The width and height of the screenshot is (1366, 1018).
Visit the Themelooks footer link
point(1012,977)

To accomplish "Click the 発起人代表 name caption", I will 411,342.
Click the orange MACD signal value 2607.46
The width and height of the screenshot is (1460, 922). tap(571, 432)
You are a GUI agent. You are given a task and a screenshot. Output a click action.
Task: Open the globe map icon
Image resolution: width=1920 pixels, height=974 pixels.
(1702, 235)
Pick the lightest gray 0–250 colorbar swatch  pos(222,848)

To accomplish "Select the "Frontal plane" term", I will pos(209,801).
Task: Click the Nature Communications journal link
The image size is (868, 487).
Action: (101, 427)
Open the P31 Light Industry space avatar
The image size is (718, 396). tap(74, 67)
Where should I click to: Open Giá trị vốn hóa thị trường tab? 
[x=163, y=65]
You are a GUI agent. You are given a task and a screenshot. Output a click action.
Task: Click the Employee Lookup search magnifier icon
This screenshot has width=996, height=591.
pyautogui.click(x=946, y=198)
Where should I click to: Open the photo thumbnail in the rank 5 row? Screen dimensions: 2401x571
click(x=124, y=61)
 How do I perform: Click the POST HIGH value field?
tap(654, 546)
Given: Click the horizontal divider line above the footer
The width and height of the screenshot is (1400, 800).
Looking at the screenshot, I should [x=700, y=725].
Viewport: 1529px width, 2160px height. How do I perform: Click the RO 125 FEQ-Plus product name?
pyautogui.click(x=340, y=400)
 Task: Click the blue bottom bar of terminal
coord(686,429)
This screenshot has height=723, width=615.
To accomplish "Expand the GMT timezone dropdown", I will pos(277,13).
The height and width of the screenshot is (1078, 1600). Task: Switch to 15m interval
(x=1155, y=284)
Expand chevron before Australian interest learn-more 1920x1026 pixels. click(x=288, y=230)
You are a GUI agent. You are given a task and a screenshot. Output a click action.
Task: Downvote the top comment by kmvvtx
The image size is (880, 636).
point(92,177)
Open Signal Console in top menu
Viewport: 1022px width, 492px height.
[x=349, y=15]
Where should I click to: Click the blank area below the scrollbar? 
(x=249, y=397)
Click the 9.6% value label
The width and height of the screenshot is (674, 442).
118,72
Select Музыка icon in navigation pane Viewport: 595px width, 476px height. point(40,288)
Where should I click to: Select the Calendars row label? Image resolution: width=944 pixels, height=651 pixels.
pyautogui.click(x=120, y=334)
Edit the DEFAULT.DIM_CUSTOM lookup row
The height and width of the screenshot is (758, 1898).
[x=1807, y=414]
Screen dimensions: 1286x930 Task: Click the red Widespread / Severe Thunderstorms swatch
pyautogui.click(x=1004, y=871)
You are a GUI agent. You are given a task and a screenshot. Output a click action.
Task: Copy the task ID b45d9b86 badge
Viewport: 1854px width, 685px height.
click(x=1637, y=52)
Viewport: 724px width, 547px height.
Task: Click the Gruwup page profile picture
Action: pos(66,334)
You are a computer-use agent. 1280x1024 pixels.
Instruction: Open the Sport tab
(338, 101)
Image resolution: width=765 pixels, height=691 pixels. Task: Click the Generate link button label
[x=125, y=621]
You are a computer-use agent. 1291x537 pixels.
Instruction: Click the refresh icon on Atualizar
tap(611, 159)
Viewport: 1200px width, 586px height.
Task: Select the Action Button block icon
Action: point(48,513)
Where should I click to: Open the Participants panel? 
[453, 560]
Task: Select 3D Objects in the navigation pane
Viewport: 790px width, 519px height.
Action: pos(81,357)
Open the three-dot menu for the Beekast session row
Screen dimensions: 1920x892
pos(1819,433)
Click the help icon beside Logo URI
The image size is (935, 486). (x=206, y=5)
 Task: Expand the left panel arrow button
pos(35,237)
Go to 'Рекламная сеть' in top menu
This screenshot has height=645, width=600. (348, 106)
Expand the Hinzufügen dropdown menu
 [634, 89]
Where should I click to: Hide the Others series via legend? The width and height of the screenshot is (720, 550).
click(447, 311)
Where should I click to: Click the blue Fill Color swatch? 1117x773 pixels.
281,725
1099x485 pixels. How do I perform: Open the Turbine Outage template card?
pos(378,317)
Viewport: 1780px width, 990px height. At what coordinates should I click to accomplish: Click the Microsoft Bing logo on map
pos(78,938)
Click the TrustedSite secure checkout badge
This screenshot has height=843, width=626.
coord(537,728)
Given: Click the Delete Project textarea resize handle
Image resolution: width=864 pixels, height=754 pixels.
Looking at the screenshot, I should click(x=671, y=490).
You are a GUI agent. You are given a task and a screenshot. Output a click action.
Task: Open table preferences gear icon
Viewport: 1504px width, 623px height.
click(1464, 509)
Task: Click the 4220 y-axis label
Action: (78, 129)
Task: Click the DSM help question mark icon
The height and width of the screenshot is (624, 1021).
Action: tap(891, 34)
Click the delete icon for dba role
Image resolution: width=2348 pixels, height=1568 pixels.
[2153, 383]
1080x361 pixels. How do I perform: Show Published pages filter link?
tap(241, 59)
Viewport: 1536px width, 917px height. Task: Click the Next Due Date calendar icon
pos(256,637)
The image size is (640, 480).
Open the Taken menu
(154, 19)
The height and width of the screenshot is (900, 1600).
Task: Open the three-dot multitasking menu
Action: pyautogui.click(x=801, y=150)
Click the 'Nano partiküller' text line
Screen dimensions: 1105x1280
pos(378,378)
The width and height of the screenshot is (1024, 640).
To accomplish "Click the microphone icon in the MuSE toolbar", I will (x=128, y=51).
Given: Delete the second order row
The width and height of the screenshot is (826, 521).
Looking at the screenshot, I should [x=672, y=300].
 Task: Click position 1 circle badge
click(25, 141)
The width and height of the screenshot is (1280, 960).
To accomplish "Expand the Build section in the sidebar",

What is required
Stop after the line containing "Task: Click the Nature": print exactly the lines from the start of the entries above up to it, that line included.

Response
The width and height of the screenshot is (1366, 1018).
Visit the Themelooks footer link
point(1012,977)

To accomplish "Click the 発起人代表 name caption", I will 411,342.
Click the orange MACD signal value 2607.46
The width and height of the screenshot is (1460, 922). tap(571, 432)
You are a GUI agent. You are given a task and a screenshot. Output a click action.
Task: Open the globe map icon
Image resolution: width=1920 pixels, height=974 pixels.
(1702, 235)
Pick the lightest gray 0–250 colorbar swatch  pos(222,848)

To accomplish "Select the "Frontal plane" term", I will pos(209,801).
Task: Click the Nature Communications journal link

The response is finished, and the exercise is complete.